→ **WHAT TO DO**
Reproduce each of the following rows verbatim, with no alterations.

(Pointing records for text and elements)

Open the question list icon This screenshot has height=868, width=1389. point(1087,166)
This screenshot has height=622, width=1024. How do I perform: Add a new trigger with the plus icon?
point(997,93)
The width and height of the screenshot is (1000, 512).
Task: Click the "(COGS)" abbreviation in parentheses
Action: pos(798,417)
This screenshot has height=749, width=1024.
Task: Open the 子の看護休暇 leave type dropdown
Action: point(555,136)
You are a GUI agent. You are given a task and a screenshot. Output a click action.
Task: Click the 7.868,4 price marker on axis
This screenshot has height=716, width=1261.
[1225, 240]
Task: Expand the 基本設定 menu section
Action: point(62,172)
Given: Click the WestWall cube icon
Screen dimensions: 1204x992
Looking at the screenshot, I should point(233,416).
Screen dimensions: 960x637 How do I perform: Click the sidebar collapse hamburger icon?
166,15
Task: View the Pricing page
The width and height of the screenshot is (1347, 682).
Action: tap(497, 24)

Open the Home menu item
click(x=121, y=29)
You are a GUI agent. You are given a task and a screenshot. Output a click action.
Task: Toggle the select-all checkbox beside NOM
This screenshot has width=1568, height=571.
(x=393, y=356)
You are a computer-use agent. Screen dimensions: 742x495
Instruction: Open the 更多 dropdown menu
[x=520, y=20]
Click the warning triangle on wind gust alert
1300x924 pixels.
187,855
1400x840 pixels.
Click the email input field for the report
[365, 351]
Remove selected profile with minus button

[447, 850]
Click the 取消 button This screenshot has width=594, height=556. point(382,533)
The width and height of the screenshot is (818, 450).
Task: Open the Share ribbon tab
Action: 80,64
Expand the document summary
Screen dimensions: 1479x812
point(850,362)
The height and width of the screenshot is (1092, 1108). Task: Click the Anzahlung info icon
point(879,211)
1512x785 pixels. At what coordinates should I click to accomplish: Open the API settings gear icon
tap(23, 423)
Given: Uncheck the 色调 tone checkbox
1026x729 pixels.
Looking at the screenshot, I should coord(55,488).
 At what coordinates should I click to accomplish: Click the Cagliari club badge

→ **WORKED ANSWER**
Open the question list icon This screenshot has height=868, width=1389. point(1087,166)
This screenshot has height=622, width=1024. How do I perform: Add a new trigger with the plus icon?
point(997,93)
The width and height of the screenshot is (1000, 512).
Task: Click the "(COGS)" abbreviation in parentheses
Action: pos(798,417)
This screenshot has height=749, width=1024.
Task: Open the 子の看護休暇 leave type dropdown
Action: point(555,136)
You are a GUI agent. You are given a task and a screenshot. Output a click action.
Task: Click the 7.868,4 price marker on axis
This screenshot has height=716, width=1261.
[1225, 240]
Task: Expand the 基本設定 menu section
Action: point(62,172)
Given: Click the WestWall cube icon
Screen dimensions: 1204x992
Looking at the screenshot, I should point(233,416).
Screen dimensions: 960x637 How do I perform: Click the sidebar collapse hamburger icon?
166,15
Task: View the Pricing page
The width and height of the screenshot is (1347, 682).
Action: tap(497, 24)

Open the Home menu item
click(x=121, y=29)
You are a GUI agent. You are given a task and a screenshot. Output a click action.
Task: Toggle the select-all checkbox beside NOM
This screenshot has width=1568, height=571.
(x=393, y=356)
You are a computer-use agent. Screen dimensions: 742x495
Instruction: Open the 更多 dropdown menu
[x=520, y=20]
Click the warning triangle on wind gust alert
1300x924 pixels.
187,855
1400x840 pixels.
Click the email input field for the report
[365, 351]
Remove selected profile with minus button

[447, 850]
Click the 取消 button This screenshot has width=594, height=556. point(382,533)
The width and height of the screenshot is (818, 450).
Task: Open the Share ribbon tab
Action: 80,64
Expand the document summary
Screen dimensions: 1479x812
point(850,362)
The height and width of the screenshot is (1092, 1108). Task: Click the Anzahlung info icon
point(879,211)
1512x785 pixels. At what coordinates should I click to accomplish: Open the API settings gear icon
tap(23, 423)
Given: Uncheck the 色调 tone checkbox
1026x729 pixels.
Looking at the screenshot, I should coord(55,488).
 At what coordinates should I click to accomplish: Click the Cagliari club badge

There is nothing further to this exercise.